— Dataset —
┄┄┄┄┄┄
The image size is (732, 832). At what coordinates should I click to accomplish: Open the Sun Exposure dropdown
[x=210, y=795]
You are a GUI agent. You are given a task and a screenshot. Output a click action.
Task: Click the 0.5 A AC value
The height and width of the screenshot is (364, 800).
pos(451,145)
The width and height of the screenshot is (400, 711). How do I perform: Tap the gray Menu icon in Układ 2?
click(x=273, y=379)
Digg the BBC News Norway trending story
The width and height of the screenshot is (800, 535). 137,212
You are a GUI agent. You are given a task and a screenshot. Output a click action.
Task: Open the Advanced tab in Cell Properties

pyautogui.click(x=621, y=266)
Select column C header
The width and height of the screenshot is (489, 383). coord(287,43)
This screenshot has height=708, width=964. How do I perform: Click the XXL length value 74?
┄┄┄┄┄┄
Retype all of the rows above with no changes.

— Solution for this problem —
The image size is (732, 832). At what coordinates should I click to accomplish: Open the Sun Exposure dropdown
[x=210, y=795]
You are a GUI agent. You are given a task and a screenshot. Output a click action.
Task: Click the 0.5 A AC value
The height and width of the screenshot is (364, 800).
pos(451,145)
The width and height of the screenshot is (400, 711). How do I perform: Tap the gray Menu icon in Układ 2?
click(x=273, y=379)
Digg the BBC News Norway trending story
The width and height of the screenshot is (800, 535). 137,212
You are a GUI agent. You are given a task and a screenshot. Output a click action.
Task: Open the Advanced tab in Cell Properties

pyautogui.click(x=621, y=266)
Select column C header
The width and height of the screenshot is (489, 383). coord(287,43)
This screenshot has height=708, width=964. How do I perform: Click the XXL length value 74?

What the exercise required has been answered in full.